ABOUT KRAFT FOODS GROUP Kraft Foods Group, Inc. (NASDAQ: KRFT) is one of North America's largest consumer packaged food and beverage companies, with annual revenues of more than $18 billion. With the spirit of a startup and the soul of a powerhouse, Kraft has an unrivaled portfolio of products in the beverages, cheese, refrigerated meals and grocery categories. Its iconic brands include Kraft, Maxwell House, Oscar Mayer, Philadelphia, Planters, Velveeta, Capri Sun, JELL-O and Lunchables. Kraft's 23,000 employees in the U.S. and Canada have a passion for making the foods and beverages people love. Kraft is a member of the Standard & Poor's 500 and the NASDAQ-100 indices. For more information, visit www.kraftfoodsgroup.com and www.facebook.com/kraft.

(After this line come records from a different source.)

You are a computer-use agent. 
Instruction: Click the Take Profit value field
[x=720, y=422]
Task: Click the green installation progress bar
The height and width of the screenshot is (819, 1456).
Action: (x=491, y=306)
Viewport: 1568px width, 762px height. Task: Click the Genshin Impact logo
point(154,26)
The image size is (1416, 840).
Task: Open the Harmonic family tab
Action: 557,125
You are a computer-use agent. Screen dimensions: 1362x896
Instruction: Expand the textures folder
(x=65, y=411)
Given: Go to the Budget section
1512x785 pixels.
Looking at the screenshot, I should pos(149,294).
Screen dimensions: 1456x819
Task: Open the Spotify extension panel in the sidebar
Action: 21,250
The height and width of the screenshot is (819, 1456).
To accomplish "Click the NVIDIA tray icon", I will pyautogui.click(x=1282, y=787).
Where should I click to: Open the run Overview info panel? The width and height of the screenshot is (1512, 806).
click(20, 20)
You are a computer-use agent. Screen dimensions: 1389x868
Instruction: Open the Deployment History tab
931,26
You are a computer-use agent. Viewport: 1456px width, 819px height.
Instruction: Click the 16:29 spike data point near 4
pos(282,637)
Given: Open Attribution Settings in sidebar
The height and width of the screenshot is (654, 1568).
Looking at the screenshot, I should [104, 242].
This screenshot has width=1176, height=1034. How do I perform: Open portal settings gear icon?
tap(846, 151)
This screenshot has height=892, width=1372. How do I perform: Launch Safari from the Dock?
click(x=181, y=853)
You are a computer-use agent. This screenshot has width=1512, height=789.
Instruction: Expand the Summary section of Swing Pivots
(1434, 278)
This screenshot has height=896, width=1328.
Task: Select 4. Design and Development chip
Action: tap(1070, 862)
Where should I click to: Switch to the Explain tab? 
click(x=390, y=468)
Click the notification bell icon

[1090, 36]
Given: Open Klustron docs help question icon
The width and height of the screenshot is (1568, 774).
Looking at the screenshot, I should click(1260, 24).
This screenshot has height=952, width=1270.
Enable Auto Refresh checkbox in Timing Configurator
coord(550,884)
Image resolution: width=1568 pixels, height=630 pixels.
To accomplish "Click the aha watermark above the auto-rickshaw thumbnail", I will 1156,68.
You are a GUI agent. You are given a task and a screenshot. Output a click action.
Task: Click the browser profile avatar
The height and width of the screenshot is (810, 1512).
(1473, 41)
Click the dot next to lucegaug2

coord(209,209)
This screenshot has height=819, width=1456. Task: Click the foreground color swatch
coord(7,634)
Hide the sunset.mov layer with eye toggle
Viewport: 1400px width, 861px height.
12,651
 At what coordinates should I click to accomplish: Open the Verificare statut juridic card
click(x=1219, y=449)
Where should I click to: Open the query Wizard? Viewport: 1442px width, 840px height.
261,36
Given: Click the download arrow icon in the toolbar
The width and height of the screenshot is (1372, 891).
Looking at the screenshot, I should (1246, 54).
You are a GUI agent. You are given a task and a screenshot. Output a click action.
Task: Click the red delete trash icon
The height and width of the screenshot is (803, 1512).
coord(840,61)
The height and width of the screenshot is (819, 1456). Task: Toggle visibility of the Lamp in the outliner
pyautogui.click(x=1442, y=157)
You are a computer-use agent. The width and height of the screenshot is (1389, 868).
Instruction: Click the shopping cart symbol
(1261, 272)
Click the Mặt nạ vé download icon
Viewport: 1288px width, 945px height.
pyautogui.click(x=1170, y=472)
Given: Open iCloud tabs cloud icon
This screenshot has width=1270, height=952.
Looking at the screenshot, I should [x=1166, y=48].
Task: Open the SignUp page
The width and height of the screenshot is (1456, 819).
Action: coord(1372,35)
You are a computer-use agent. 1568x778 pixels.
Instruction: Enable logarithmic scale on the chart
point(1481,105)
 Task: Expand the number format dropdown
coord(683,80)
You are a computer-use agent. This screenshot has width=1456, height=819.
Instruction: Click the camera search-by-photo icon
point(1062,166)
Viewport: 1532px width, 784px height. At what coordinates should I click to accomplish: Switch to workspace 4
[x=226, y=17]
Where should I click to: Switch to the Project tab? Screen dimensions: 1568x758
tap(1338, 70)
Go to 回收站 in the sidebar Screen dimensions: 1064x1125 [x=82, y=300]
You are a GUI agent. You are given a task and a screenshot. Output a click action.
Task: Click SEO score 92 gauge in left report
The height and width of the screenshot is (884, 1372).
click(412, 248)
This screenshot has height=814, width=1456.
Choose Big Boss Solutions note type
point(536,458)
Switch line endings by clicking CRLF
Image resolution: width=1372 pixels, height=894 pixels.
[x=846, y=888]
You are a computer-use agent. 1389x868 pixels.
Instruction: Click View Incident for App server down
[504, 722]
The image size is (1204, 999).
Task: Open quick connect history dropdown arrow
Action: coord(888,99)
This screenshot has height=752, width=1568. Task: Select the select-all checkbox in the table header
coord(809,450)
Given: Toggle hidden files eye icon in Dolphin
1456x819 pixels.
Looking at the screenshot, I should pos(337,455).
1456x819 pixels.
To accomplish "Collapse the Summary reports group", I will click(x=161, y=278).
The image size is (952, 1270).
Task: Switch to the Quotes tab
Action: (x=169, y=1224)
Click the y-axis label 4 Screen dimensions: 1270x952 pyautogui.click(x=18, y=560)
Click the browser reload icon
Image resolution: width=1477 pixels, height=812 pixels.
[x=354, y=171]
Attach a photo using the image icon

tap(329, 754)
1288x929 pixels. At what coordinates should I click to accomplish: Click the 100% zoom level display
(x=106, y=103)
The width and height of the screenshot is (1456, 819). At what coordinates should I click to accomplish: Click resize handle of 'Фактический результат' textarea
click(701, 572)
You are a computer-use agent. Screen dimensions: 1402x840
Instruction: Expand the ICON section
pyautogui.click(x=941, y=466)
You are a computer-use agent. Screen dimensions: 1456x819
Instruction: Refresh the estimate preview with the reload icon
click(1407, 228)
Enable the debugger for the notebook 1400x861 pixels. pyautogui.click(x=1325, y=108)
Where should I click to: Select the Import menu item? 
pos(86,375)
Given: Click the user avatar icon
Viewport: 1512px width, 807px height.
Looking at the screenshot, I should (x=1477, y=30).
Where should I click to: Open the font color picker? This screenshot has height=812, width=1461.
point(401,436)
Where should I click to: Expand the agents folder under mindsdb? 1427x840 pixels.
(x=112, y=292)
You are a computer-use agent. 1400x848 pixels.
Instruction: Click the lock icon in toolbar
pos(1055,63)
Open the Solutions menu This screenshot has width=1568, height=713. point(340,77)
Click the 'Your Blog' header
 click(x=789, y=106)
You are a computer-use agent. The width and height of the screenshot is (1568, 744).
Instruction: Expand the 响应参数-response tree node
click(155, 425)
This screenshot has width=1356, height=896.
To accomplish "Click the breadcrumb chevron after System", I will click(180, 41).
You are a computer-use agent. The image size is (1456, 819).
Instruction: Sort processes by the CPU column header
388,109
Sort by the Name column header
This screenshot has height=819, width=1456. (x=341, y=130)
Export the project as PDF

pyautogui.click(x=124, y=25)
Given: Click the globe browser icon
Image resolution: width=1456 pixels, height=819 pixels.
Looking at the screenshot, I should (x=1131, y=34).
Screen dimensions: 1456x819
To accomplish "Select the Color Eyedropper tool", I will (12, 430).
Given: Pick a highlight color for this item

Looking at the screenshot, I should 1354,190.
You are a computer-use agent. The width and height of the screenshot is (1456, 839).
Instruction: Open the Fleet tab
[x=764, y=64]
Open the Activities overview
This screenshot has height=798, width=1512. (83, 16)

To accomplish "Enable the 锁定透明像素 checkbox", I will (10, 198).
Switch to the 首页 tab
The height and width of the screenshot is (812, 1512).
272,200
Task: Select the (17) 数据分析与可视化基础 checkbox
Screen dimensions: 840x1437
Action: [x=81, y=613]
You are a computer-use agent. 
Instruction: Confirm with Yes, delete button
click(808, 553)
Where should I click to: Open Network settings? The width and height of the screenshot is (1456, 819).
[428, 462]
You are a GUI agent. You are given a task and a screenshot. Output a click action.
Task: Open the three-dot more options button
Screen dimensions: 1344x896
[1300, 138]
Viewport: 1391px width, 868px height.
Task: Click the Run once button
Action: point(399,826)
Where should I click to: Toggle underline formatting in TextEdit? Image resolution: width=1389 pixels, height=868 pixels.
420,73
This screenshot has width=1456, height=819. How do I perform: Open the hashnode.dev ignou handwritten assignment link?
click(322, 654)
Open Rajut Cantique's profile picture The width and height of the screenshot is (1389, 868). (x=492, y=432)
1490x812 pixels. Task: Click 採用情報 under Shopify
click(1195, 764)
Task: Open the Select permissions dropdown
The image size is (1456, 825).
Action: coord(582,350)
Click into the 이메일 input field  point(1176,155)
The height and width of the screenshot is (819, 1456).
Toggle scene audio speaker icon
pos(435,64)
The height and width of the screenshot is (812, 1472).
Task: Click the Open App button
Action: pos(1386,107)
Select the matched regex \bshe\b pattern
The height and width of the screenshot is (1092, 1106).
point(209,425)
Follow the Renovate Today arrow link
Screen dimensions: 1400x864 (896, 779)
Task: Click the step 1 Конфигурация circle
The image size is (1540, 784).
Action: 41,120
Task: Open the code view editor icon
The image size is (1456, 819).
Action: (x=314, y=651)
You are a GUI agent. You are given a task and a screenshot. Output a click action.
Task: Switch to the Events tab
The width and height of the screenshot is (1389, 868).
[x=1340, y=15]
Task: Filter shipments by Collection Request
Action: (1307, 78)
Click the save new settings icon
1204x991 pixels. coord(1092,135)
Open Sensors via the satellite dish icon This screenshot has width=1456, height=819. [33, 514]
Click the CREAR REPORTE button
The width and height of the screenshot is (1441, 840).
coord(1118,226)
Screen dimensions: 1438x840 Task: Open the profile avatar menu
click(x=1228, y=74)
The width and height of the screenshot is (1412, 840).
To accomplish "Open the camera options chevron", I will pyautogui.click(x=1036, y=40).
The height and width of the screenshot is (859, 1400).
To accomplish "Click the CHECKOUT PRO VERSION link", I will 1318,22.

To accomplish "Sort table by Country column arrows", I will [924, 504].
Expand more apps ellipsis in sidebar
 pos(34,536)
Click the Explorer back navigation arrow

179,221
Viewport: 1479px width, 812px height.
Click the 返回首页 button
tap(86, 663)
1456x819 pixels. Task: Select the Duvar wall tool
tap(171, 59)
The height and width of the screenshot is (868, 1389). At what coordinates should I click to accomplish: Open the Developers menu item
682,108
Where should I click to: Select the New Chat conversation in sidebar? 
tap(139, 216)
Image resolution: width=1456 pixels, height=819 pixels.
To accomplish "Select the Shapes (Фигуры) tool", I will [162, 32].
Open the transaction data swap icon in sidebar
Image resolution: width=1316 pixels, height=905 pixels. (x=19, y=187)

FORWARD-LOOKING STATEMENTS This press release contains certain forward-looking statements. The word "plan" and similar expressions are intended to identify the forward-looking statements. Examples of forward-looking statements include, but are not limited to, statements regarding the growth of Kraft's dividend and the return of cash to its shareholders. These forward-looking statements are not guarantees of future performance and are subject to a number of risks and uncertainties, many of which are beyond Kraft's control. Important factors that could cause actual results to differ materially from those indicated in the forward-looking statements include, but are not limited to, increased competition; continued consumer weakness and weakness in economic conditions; Kraft's ability to differentiate its products from retailer and economy brands; Kraft's ability to maintain its reputation and brand image; continued volatility and increases in commodity and other input costs; pricing actions; increased costs of sales; regulatory or legal changes, restrictions or actions; unanticipated expenses and business disruptions; product recalls and product liability claims; unexpected safety or manufacturing issues; Kraft's indebtedness and its ability to pay its indebtedness; Kraft's inability to protect its intellectual property rights; tax law changes; Kraft's ability to achieve the benefits it expects to achieve from the spin-off and to do so in a timely and cost-effective manner; and its lack of operating history as an independent, publicly traded company. For additional information on these and other factors that could affect Kraft's forward-looking statements, see Kraft's risk factors, as they may be amended from time to time, set forth in its filings with the Securities and Exchange Commission, including its Annual Report on Form 10-K for the year ended December 29, 2012. Kraft disclaims and does not undertake any obligation to update or revise any forward-looking statement in this press release, except as required by applicable law or regulation.